Anche in questo caso, provo a spiegare meglio il mio pensiero prendendo spunto da un altro avvenimento che ha caratterizzato gli ultimi tre anni. La pandemia e la sua gestione, avrebbero potuto rappresentare un’occasione unica per rilanciare una campagna a sostegno degli investimenti nella sanità pubblica. Durante la sua prima fase, si sono palesati in modo evidente sia le difficoltà del sistema sanitario nazionale sia il menefreghismo delle strutture private. Mentre centinaia di medici ed operatori sanitari erano costretti a turni massacranti nei nostri ospedali, mettendo a repentaglio la loro vita, la preoccupazione principale delle sanità privata era quella di nascondere i casi nelle loro cliniche ed RSA salvo poi riapparire magicamente, nella seconda fase della pandemia, quando si è trattato di guadagnare soldi con i vari test molecolari, antigenici e sierologici.
I comunisti sono riusciti a sfruttare questo inaspettato terreno fertile? Assolutamente no!
Innanzitutto per ragioni oggettive, legate all’impietosa debolezza numerica. Nessuna delle organizzazioni comuniste italiane, per quanti sforzi possa fare, è infatti oggi in grado di lanciare una campagna nazionale. Nel caso specifico, ci hanno provato i compagni del PCI ma senza successo.
Ma anche per madornali sbagli derivanti da mero calcolo elettoralistico. Non si spiega altrimenti l’abbraccio mortale del PC di Rizzo con quei settori del mondo no-vax che hanno ridotto la questione complessa, ed in parte legittima, relativa agli errori della gestione pandemica in una crociata contro gli “inoculati”, eliminando completamente dal dibattito il problema della mancanza di investimenti pubblici nella sanità.

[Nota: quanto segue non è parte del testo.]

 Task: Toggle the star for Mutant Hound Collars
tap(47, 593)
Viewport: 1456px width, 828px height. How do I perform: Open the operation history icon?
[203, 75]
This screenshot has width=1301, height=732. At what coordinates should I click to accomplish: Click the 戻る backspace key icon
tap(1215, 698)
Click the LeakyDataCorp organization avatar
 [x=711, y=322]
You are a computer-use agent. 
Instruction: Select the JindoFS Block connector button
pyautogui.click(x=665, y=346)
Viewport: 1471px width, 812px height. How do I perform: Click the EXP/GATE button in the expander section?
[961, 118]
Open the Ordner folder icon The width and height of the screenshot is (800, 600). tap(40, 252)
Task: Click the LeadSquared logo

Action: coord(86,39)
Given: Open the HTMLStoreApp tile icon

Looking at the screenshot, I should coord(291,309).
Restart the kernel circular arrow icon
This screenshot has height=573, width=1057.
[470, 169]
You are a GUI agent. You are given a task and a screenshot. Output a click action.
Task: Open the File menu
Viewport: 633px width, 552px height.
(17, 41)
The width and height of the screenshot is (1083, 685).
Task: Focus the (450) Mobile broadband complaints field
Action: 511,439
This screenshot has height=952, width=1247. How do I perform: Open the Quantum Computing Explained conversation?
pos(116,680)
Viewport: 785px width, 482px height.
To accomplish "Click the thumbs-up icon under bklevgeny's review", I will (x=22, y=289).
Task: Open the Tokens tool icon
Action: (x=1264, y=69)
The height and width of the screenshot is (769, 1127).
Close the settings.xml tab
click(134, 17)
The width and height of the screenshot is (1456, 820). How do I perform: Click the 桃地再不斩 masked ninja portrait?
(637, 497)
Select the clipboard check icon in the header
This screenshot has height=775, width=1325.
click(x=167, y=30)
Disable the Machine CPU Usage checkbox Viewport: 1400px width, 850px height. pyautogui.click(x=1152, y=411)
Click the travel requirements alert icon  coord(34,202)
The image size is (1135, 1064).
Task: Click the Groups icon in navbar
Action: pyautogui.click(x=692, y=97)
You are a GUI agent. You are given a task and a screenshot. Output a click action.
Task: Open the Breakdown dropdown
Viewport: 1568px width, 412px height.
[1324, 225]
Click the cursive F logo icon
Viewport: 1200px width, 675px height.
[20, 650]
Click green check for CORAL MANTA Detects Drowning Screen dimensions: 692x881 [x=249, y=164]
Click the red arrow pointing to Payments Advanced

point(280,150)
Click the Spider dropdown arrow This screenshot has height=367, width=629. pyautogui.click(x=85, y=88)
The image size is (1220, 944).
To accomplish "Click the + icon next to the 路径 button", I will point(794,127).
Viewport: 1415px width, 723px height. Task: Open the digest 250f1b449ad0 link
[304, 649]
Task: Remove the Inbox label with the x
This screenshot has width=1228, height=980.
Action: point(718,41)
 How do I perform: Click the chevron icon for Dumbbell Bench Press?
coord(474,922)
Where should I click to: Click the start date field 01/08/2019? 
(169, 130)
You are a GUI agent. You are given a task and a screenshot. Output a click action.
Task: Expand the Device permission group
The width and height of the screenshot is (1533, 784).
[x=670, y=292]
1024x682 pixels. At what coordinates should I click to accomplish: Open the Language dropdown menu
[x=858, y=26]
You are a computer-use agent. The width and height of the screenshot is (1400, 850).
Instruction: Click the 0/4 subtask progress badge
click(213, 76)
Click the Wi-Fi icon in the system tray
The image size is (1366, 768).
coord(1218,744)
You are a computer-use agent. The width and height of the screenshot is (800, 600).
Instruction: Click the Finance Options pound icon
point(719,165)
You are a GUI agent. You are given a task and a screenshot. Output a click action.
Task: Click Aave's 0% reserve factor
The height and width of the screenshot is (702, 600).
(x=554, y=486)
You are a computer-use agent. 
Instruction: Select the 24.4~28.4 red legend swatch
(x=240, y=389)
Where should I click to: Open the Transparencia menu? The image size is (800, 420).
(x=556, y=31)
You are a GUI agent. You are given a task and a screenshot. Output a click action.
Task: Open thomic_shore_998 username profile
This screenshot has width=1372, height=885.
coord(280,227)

Accantonata, in attesa di tempi migliori, la ricostruzione del Partito Comunista, rimane il tema di come mettere in connessione tra loro i singoli comunisti. Io immagino un contenitore (se necessario anche più d’uno purché intercomunicanti) fisico e digitale, sia esso un’associazione oppure una rivista, in cui, rimosse le diatribe elettoralistiche, si possa mettere al centro l’elaborazione teorica rispetto ad alcuni temi fondamentali del nostro tempo. Provo a proporne alcuni: la sovranità nazionale ed il legame con la difesa ed il rilancio dello stato sociale; la prospettiva della democrazia progressiva nel nuovo mondo multipolare; le migrazioni: cause, conseguenze ed incidenza negli strati popolari di approdo, possibili soluzioni; la questione meridionale ed il rilancio del Sud in un’ottica di rinnovata centralità del Mediterraneo negli interscambi commerciali internazionali; l’economia verde e l’ambientalismo di facciata; i nuovi diritti e le questioni etiche che pongono.
In questo modo forse riusciremo a lasciare alle future generazioni italiane un riferimento concettuale per provare a riorganizzare anche da noi il Partito Comunista più adatto al loro tempo e che possa tenere aperta la prospettiva della trasformazione sociale.
Comunisti di tutta Italia, disunitevi!